The main character’s childhood was underpinned by traditional rituals that many geographically-displaced Africans of this generation cannot begin to imagine as existing within the recent memory of close relatives; like they did for the young Turner’s grandmother. As well as tribal physical artefacts handed-down from grandparents, Turner finds solace and later strength in a copy of the Bible given to him by the plantation owner’s wife or “missus”.
With not enough time in a normal film duration to explore it, Parker touches on the myth that Christianity is a white man’s religion; placing a childhood Turner underneath a picture of a blonde-haired ‘Jesus’ as he memorises scripture.
There was no mention of historical and Biblical evidence which tells the world that as early as the book of Genesis, African characters were instrumental in spreading the Christian message from neighbouring middle eastern regions (who had not a blonde hair in sight) to all parts of the world.
To expect any director to explore these complex issues in two hours is probably unreasonable so as a compromise I would have been happy with Parker just focusing on one main narrative (rebellion or Christianity) rather than leaving us wanting just a bit more.

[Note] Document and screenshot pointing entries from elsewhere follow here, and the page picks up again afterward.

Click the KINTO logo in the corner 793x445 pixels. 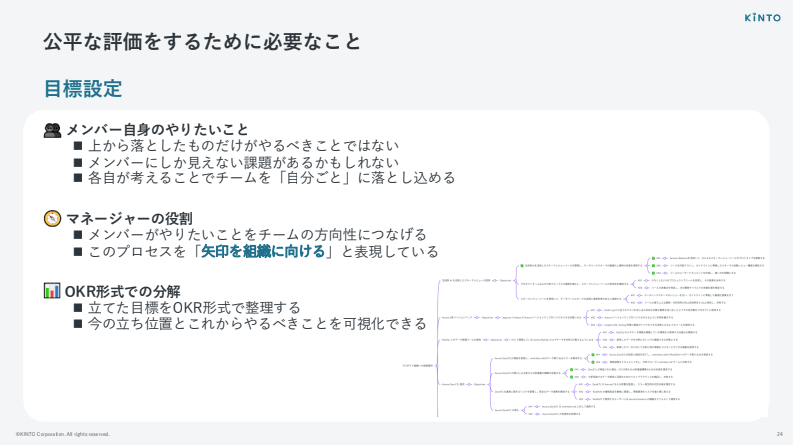(x=762, y=17)
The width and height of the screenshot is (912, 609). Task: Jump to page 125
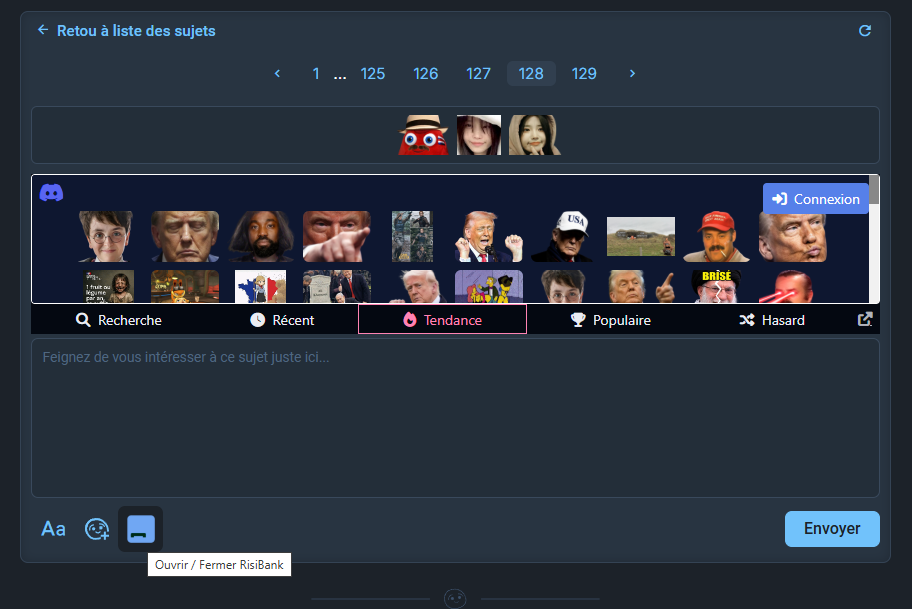tap(373, 73)
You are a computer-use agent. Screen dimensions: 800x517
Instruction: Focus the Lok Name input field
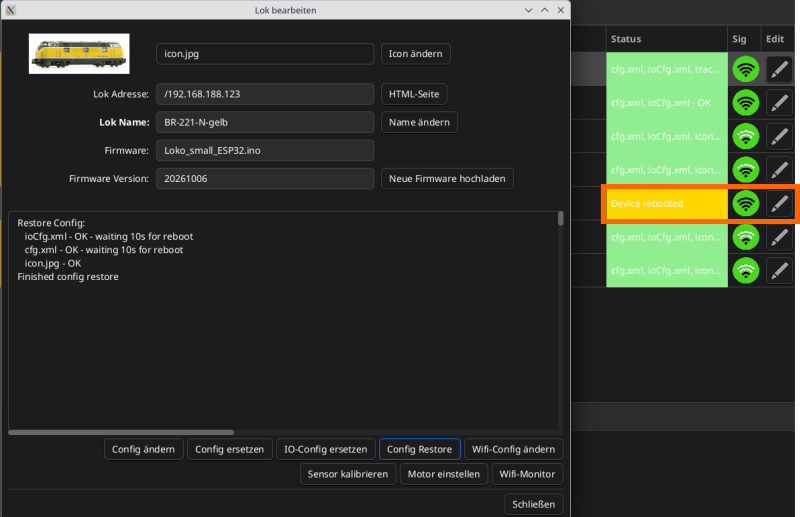[265, 122]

This ‘more’ would extend to the women in the film who didn’t have their individual personalities or roles in the rebellion explored in much detail. To know more about what Parker’s take was on the rebel leaders’ state of mind as they progressed through each stage would have been more than welcome.
Familiar slavery-era tropes run through the film to further remind us of their connection with life within the black diaspora today - men and boys who are raised not to look people in the eye, the unique embarrassment felt when a white person comments on an ‘undisciplined’ child along with many more elements of everyday life.
An abrupt end to this well-paced portrayal of a notable figure does its best to remind us, ultimately, of the fragility of the realities we have been fortunate enough to construct for ourselves in 2016 and beyond.